[[ Passage to read, beginning ]]
Posted: January 2, 2014 | Author: bostonboomer | Filed under: Barack Obama, Foreign Affairs, morning reads, U.S. Politics | Tags: Akademic Shokalskiy, clemency, distress signal, Edward Snowden, Glenn Greenwald, Keystone XL pipeline, metadata, Minneapolis fire, National Transportation an Safety Board, North Dakota train derailment, Russian FSB, Snowzilla, Sochi Winger Olympics, surveillance by Russia, winter weather | 44 Comments
Boston's Beacon Hill in Winter

Boston’s Beacon Hill in Winter

Good Morning!!

This post is late because I had a computer emergency this morning. Fortunately I got it resolved after a struggle, but I was on the verge of panic for a bit. I hate computer problems.

The first big winter storm of 2014 has begun. Here in Greater Boston, we have a couple of inches on the ground. We were supposed to get heavy snow last night, and now they’re saying it will come tonight instead. We’re supposed to get light snow through out the day and we have blizzard warnings in effect for tonight with about a foot of snow expected by tomorrow. We’ll see . . . the weather people haven’t been that accurate so far this winter. But it’s a huge storm that will affect people across the Midwest, the Mid-Atlantic states and New England.

Reuters reports: Powerful storm bears down on U.S. Northeast with Arctic temps.

The double-barreled storm system stretching from the lower Mississippi Valley to the Atlantic coast could dump more than 12 inches of snow in some areas, especially southern New England, by Friday morning, the National Weather Service said.

“Heavy snow, strong winds, frigid temperatures and dangerous wind chills are in forecast for much of the region,” it said in a statement.

The storm is expected to snarl traffic on the I-95 highway corridor between New York and Boston, the weather service said. At the southern edge of the storm, Washington is expected to receive less than one inch of snow.

The powerful storm forced about 1,000 U.S. flights to be canceled and about 250 delayed, with the worst-affected airport Chicago’s O’Hare International, according to FlightAware, a website which tracks air travel.
[[ Passage to read, end ]]
[[ Material shown, beginning ]]
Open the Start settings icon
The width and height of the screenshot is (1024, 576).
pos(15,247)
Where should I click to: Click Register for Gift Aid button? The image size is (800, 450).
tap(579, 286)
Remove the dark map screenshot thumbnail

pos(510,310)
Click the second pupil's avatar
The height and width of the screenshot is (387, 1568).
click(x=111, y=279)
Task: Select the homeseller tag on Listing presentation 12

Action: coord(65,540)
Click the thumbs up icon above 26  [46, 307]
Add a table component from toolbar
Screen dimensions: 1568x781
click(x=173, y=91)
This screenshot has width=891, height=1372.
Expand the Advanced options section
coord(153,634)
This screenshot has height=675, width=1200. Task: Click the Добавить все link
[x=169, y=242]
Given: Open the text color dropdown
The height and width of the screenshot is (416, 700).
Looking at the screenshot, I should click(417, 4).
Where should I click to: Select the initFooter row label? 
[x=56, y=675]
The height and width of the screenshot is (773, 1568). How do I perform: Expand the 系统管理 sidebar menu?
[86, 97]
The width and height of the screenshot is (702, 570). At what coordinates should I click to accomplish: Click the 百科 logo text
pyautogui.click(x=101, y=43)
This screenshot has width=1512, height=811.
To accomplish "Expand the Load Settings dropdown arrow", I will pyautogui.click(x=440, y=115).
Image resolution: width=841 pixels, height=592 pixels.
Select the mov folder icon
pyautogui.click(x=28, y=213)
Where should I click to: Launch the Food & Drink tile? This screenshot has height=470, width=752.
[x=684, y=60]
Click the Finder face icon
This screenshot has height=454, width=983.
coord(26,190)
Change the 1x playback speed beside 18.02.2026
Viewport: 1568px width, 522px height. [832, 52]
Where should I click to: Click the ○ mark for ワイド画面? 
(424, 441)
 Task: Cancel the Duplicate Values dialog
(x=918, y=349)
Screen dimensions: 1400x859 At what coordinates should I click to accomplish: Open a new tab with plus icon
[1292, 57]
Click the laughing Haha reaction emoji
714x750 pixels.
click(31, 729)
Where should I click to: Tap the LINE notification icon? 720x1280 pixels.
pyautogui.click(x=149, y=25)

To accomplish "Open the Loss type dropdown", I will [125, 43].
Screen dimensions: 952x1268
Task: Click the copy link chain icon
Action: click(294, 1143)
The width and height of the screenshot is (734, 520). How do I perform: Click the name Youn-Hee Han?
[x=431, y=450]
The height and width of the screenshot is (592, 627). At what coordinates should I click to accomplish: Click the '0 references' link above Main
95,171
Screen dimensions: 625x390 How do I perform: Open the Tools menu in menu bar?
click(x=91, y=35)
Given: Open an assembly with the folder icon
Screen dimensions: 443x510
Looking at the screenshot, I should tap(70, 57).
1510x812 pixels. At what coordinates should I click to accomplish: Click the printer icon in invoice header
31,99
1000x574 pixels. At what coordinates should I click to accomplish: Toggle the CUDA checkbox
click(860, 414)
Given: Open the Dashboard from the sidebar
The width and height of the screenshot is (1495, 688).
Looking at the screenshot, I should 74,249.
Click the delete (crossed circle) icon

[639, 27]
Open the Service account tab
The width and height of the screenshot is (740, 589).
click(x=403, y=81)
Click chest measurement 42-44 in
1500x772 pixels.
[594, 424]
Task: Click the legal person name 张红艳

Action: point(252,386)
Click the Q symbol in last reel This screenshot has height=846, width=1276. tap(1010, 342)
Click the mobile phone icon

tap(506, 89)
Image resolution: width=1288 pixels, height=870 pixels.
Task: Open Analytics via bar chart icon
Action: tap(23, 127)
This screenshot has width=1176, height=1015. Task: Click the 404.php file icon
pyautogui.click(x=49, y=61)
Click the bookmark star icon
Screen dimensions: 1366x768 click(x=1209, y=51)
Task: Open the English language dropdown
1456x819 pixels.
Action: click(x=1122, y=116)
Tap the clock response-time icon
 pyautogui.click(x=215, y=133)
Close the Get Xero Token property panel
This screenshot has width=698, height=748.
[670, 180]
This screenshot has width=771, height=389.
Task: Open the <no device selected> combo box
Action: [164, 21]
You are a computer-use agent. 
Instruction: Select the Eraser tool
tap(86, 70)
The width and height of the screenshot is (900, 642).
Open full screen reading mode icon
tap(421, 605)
[[ Material shown, end ]]
Prompt 1:
Answer these questions from the blog post:
(a) How much snow is on the ground in Greater Boston?
(b) Which airport does FlightAware name as the worst-affected by the storm?
(c) How much snow is Washington expected to receive?
Prompt 2: Write out the part of the blog post starting at "Reuters reports: Powerful storm" and ending at "tracks air travel.".

Your response 1:
(a) A couple of inches.
(b) Chicago's O'Hare International.
(c) Less than one inch.

Your response 2:
Reuters reports: Powerful storm bears down on U.S. Northeast with Arctic temps.

The double-barreled storm system stretching from the lower Mississippi Valley to the Atlantic coast could dump more than 12 inches of snow in some areas, especially southern New England, by Friday morning, the National Weather Service said.

“Heavy snow, strong winds, frigid temperatures and dangerous wind chills are in forecast for much of the region,” it said in a statement.

The storm is expected to snarl traffic on the I-95 highway corridor between New York and Boston, the weather service said. At the southern edge of the storm, Washington is expected to receive less than one inch of snow.

The powerful storm forced about 1,000 U.S. flights to be canceled and about 250 delayed, with the worst-affected airport Chicago’s O’Hare International, according to FlightAware, a website which tracks air travel.